Movies set in confined spaces — submarines, rocket capsules, and in this case, tanks — must necessarily define that space and use it visually to enhance their stories. The greater detail they can provide, the more the audience can identify with the people confined, and appreciate their perspectives. Das Boot (1982) is a masterful example of how to use the confining parameter to great effect. Fury does a nice job of presenting its tank interior with a minimum of definition. It could have been more definitive, to my way of thinking, but it suffices.
David Ayer’s Fury sports an eponymous title (for the tank itself), and a figurative one, for it is anger against the enemy that drives these World War II soldiers to destroy so devastatingly. The tank crew (Shia LeBeouf, Michael Péna, Jon Bernthal and newbie Logan Lerman) are led by Brad Pitt, who has survived a couple of years of tank combat because he is smart, ruthless and very good at killing Nazis. He will, however, be sorely tested at a crossroad somewhere in Germany . . .
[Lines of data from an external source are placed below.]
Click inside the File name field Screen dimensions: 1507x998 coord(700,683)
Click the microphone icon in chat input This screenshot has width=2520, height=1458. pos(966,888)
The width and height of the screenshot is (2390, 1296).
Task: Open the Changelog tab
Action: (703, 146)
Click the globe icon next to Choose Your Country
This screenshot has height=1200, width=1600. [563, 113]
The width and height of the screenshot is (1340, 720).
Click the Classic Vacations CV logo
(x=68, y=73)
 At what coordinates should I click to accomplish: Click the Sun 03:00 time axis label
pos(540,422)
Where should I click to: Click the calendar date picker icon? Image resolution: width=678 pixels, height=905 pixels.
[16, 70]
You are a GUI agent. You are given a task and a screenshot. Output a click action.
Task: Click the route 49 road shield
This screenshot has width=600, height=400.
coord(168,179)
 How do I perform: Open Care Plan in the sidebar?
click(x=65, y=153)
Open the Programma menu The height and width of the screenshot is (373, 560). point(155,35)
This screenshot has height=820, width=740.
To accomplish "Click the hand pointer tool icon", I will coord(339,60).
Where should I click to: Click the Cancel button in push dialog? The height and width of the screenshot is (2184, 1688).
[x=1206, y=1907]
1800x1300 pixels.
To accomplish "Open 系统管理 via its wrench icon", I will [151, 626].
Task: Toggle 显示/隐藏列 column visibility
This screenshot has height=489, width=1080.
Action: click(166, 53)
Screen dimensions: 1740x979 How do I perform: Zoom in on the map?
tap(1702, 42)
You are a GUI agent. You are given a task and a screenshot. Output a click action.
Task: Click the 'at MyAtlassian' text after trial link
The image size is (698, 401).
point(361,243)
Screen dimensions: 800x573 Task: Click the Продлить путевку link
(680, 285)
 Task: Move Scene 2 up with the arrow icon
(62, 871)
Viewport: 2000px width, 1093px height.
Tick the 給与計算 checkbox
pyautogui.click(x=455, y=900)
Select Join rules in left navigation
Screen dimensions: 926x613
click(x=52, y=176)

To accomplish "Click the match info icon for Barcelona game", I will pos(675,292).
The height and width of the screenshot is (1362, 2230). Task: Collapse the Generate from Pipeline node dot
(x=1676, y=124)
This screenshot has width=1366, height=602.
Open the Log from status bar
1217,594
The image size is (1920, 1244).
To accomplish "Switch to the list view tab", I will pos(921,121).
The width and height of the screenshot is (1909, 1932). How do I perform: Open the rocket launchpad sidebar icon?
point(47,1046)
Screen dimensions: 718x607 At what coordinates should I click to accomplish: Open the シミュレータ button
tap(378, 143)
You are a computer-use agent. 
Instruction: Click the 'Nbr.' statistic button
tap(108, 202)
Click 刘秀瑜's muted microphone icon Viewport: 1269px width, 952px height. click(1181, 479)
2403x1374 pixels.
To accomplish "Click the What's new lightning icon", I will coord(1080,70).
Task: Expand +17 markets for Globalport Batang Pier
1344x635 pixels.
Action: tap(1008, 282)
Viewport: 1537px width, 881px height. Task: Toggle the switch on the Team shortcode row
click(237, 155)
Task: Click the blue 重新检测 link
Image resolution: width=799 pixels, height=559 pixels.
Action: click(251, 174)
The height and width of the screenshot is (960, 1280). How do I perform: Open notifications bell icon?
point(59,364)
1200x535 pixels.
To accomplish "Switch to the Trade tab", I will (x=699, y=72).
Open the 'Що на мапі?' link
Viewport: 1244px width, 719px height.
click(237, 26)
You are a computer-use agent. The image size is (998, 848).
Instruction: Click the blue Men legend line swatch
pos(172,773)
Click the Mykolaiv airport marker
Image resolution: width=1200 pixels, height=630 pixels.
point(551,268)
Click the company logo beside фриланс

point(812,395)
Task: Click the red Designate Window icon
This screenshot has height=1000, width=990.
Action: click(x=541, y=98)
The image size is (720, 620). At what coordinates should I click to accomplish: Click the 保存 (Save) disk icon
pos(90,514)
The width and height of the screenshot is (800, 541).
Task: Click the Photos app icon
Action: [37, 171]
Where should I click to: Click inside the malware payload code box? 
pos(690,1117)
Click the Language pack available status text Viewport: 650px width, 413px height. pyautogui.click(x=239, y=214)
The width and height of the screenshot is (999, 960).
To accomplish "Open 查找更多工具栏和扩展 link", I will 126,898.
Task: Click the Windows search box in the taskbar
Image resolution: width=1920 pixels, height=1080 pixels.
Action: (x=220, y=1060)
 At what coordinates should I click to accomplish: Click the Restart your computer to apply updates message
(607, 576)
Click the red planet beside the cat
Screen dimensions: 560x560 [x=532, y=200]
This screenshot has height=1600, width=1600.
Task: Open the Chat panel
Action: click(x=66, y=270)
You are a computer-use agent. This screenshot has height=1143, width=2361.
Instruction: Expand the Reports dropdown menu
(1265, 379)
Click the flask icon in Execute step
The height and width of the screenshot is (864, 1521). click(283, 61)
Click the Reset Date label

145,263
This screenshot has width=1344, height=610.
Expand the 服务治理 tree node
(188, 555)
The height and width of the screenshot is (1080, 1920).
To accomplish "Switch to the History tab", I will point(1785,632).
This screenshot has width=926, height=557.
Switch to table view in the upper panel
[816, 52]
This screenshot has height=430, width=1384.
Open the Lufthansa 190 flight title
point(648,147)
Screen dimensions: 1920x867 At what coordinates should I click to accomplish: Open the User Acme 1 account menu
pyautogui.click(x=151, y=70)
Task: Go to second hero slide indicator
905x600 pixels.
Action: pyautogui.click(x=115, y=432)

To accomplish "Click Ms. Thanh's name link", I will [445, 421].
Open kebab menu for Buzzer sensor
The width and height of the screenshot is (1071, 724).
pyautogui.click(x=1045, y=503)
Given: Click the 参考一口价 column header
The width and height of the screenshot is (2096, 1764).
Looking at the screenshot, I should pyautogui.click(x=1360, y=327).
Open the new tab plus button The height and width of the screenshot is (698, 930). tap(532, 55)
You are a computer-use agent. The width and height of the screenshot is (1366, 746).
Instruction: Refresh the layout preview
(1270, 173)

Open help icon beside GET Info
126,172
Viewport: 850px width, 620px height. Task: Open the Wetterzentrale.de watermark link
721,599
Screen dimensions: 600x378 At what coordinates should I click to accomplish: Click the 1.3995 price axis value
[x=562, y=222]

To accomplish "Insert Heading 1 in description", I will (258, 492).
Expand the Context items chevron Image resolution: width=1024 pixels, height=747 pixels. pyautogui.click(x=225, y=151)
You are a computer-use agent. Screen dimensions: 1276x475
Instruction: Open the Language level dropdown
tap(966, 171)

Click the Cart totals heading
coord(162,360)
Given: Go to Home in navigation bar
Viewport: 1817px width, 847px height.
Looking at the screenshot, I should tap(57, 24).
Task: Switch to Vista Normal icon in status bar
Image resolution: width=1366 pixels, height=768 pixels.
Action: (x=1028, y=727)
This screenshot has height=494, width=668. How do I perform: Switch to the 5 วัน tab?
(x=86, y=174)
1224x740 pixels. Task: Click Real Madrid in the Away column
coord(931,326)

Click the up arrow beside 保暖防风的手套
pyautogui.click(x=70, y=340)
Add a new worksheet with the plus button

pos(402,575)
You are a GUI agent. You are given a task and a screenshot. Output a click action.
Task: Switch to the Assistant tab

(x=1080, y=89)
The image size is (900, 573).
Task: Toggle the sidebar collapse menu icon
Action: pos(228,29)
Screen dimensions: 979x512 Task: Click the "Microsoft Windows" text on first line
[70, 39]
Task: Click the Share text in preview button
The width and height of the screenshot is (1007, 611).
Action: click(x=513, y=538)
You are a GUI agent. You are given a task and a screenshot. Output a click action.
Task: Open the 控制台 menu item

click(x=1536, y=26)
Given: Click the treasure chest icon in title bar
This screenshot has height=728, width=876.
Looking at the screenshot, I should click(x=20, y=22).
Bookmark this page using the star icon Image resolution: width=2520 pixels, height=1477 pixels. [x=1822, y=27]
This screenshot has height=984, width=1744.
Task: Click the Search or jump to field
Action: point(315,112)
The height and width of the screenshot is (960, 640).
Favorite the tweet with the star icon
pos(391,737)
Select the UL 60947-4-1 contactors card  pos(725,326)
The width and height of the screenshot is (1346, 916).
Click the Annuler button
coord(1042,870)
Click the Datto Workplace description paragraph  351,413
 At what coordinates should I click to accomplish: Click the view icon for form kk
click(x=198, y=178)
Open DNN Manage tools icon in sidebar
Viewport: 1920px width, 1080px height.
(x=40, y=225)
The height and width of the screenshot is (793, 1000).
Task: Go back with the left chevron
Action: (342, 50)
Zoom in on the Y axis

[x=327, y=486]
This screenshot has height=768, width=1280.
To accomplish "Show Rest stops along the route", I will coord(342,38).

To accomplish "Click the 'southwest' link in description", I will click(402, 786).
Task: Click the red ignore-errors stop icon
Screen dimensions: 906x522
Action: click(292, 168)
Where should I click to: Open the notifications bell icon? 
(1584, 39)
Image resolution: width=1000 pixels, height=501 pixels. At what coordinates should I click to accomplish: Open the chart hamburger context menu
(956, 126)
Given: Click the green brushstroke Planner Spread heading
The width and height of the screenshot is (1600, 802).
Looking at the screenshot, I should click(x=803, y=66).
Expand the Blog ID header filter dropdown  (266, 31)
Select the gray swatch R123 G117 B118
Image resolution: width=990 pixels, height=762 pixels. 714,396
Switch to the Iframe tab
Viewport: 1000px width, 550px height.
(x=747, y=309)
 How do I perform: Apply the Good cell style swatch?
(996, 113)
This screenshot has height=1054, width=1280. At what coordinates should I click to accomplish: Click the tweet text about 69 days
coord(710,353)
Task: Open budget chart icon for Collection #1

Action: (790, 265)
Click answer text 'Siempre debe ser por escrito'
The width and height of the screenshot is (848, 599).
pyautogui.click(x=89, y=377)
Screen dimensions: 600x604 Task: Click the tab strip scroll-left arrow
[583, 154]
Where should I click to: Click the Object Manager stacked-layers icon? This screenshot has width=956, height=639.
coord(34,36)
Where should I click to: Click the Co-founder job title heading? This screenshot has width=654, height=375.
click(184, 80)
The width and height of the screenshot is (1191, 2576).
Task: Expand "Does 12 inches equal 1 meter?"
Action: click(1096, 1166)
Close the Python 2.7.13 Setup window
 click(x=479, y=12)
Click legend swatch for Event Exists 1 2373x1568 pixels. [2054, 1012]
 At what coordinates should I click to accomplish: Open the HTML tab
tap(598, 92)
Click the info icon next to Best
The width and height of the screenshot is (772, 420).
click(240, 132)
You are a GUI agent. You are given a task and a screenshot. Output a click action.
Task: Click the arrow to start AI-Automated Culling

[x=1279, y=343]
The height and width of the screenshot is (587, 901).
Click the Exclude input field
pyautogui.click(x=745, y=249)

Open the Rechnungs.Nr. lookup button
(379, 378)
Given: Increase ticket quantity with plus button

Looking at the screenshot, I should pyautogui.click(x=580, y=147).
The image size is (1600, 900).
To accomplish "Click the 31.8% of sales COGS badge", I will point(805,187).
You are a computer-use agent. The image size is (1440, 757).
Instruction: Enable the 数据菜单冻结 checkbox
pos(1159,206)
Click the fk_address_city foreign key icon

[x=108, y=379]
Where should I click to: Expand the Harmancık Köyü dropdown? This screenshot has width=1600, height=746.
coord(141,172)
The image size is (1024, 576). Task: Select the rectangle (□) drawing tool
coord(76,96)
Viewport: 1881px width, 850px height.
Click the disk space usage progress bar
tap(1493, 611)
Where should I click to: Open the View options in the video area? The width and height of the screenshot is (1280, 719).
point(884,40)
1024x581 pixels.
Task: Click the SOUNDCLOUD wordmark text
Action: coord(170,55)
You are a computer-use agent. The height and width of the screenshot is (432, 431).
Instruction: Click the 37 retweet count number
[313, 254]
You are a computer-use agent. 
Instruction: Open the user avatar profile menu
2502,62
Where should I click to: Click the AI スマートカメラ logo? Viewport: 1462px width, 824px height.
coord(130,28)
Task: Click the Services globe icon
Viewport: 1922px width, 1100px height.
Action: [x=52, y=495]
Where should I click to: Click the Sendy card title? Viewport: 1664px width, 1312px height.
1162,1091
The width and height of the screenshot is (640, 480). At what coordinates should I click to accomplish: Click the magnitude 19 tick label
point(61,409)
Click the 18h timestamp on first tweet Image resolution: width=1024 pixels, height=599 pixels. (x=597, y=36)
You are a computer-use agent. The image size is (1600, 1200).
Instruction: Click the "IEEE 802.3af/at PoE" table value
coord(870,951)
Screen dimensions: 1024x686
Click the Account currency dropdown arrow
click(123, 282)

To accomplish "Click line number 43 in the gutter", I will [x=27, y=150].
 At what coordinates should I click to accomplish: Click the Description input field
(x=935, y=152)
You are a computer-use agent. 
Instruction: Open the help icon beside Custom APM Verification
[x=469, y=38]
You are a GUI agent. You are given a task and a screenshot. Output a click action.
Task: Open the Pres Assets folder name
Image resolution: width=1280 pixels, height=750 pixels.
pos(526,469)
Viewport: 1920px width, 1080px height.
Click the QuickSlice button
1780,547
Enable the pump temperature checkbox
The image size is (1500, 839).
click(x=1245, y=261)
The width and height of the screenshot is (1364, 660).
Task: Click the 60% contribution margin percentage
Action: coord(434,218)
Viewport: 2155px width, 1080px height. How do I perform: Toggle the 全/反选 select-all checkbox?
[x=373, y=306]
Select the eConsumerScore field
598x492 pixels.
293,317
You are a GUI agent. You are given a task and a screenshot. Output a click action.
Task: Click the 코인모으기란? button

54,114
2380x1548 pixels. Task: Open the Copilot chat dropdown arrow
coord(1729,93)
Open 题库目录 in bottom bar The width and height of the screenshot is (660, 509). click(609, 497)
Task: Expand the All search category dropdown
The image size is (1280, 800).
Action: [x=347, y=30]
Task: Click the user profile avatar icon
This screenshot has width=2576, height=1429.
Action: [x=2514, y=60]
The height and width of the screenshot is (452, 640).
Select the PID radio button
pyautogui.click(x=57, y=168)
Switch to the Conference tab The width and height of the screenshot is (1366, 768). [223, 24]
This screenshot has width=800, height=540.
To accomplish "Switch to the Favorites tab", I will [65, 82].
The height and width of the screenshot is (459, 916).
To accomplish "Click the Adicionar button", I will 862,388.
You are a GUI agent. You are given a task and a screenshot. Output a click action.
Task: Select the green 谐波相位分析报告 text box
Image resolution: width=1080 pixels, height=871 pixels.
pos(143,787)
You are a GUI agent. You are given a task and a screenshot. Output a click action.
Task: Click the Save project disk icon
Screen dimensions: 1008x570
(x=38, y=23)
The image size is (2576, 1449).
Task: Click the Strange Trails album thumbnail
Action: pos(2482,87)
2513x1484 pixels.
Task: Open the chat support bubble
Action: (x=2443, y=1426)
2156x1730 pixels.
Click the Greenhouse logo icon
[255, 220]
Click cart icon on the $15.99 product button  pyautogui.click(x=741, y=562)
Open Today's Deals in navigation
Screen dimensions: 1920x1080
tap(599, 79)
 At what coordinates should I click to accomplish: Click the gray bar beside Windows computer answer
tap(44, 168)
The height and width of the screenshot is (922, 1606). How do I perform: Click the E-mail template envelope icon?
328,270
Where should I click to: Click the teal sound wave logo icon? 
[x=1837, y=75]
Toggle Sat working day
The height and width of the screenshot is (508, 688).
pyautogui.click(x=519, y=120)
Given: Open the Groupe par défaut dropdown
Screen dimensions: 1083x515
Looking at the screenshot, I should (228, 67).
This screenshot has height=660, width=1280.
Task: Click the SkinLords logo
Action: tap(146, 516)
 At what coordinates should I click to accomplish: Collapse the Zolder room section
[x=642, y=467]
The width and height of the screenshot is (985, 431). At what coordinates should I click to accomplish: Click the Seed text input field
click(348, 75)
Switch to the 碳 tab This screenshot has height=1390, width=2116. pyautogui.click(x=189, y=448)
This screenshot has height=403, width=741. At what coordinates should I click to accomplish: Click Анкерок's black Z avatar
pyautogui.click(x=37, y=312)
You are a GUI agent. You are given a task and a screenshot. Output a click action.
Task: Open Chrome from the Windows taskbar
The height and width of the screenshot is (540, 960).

Ayer’s film works as a portrait of what tank fighters did, and had to endure, fighting in the name of freedom seventy years ago. But it isn’t intended as a history lesson so much as a polemic regarding inhumanity. The most successful soldiers, the ones who survive, are those who refuse to acknowledge the enemy as people like themselves. They kill and destroy just as harshly as they can, before the same can be applied to them.
A lengthy middle section of the plot, when the crew sits down to table with a couple of pretty German girls, illustrates how war can dehumanize supposedly civilized men into being ready to rape and pillage indiscriminately and without conscience. Only the discipline of Pitt’s leadership prevents chaos, because in chaos the soldiers can and will do anything to anyone to provide themselves a little comfort. This segment of the film is effective, but it’s also mighty uncomfortable — and it’s meant to be.
The film ends with a lengthy battle scene which questions the nature of heroism. Here, it is simply bad fortune and stubbornness that forces Pitt and his crew to make a stand against overwhelming numbers. There is a beauty about the battle, amongst the explosions and the blood and the tracers and the strategy and the selflessness and the fury, but it is a terrible beauty which is best seen on screen rather than experienced. There are no winners in war; only people who survive it and spend the rest of their lives trying to forget it. ☆ ☆ ☆. 29 October 2014.